IN LITERATURE, there are no double standards.
As part of its series paying tribute to women of letters, the Ateneo Library of Women’s Writings (Aliww) honored literary icon Ophelia Dimalanta in the 13th Paz Marquez-Benitez Memorial Lecture and Exhibit last Dec. 4 at the Science Education Complex of the Ateneo de Manila University. Kicked off in 1995, the event, named after literary matriarch Paz Marquez-Benitez, is an annual tribute to Filipino women-writers who have greatly influenced and shaped Philippine literature.
“Even if the poet’s language is in a way gendered, and even if the woman poet speaks most of the time of women, she speaks to all, regardless of gender,” Dimalanta said in her remarks thanking Ateneo for the tribute.
Like Benitez, Dimalanta is considered a female icon of Filipino writers in English. Fondly called Ma’am Ophie, she has influenced writers both through her writing and mentorship.
Filipino poet and 2007 Southeast Asian Write awardee Michael Coroza, a Varsitarian Filipino editor during his student days in UST, attested to Dimalanta’s inspiring ways.
“Although she was not my teacher in UST, she has been my teacher in many aspects of my life. She is the mother of almost all writers in my generation,” Coroza said.

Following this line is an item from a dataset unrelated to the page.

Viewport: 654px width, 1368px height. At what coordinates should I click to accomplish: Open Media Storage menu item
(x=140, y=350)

During the tribute, former students of Dimalanta paid tribute to her achievements by reading and performing her works.
Coroza recited his Filipino translation of Dimalanta’s “Don’t These People Ever Sleep?” The poem tackles the noise and racket of Dimalanta’s Navotas neighborhood, linking the noisy restlessness of the inner-city population with their poverty and squalor.
“Marahil na dito sa bayang ito hindi kailanman kaisa ang mga nagdarahop at katahimikan,” Coroza read.

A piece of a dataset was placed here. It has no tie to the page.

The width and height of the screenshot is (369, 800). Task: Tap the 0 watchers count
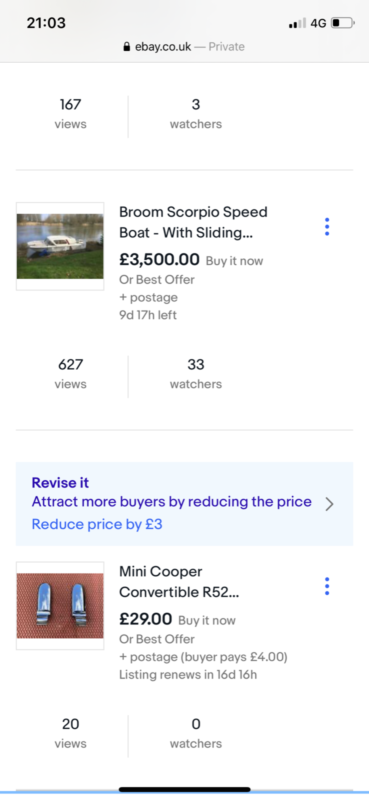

UST professor and Palanca winner Eros Atalia recited “Dalamhati,” the Filipino translation by National Artist Virgilio Almario version of Dimalanta’s poem, “Coming to Grief”.

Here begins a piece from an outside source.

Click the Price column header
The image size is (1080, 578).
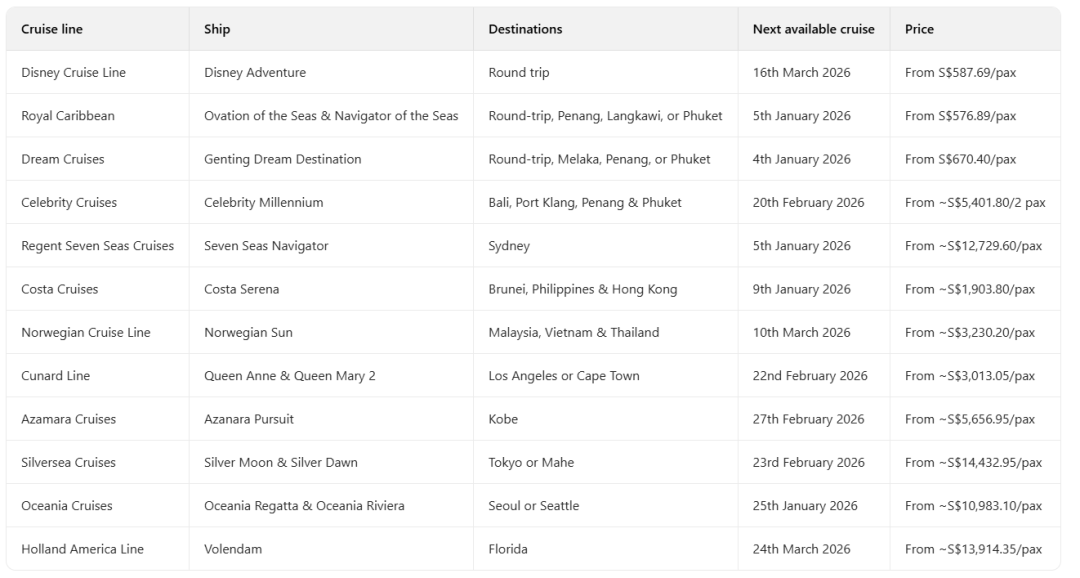(x=919, y=29)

Josephine Gomez, a voice coach and classical singer, recited “All of Gold,” while poet Manolito Sulit, a junior associate of the UST Center for Creative Writing and Studies (CCWS) recited its Filipino translation. The poem’s lyric persona is Josephine Bracken, whom Jose Rizal married two hours before his execution in Bagumbayan.
Sulit read: “Bakit kaya ang pagpili sa pag-ibig ay pagpili rin sa kamatayan?”
Young poet Carlomar Daoana, another junior associate of the CCWS, recited one of Dimalanta’s more famous poems, “Flowers Are Not for Picking, Are They?”
The poem speaks about beauty as fleeting and transitory: “For flowers are not for picking, / Or are they; for picked, they easily/ wilt in mortal hands, their gloried peaks.”
The finale was a reading of Dimalanta’s verse drama on Aquinas, “St Thomas in a Minor Key.” The dramatic reading was made by UST professors and actors John Jack Wigley and Augusto Aguila, and young poet Frederick Ray.
In her remarks, Dimalanta talked about the diversity of her poetry’s subjects, from the romantic to the socio-political and the spiritual. But she complained she has been pigeonholed as an erotic poet.
“I’ve never been able to go beyond that eroticism. I keep defending myself that it is difficult to be erotic because there is a very thin line between eroticism and obscenity, and you should be able to handle eroticism well,” she said.
She explianed she wouldn’t mind if people would just call her a love poet. One of her best-loved volumes is titled “Love Woman.” She said her admirers particularly like her love poems, such as “A Kind of Burning,” with its sublime last lines: “We have been all the hapless/ lovers in this wayward world/ in almost all kinds of ways/ except we never really meet/ but for this kind of burning.”
Dimalanta’s achievement is attested by the numerous awards she has received, including the Palanca, the SEA Write Award in 1999, the Catholic Authors Award in 1995, and The Outstanding Thomasian Alumni Awards (Total) in 2002.
In a famous survey of Filipino poets in the 1980’s, she was the lone woman to be included in the Top 10. She shared the rankings with Jose Garcia Villa, Jose Rizal, Amado Hernandez and Cirilo Bautista.
“The writer belongs to no one and to everyone,” she said in Ateneo. “I’ve always advocated the need for creativity in the academe—nurturing and encouraging. It must be at the heart of the way in which we lose and exploit the new technologies that are made available to us,” Dimalanta jokingly said, taking a dig at the Dominicans since she was in Jesuit territory.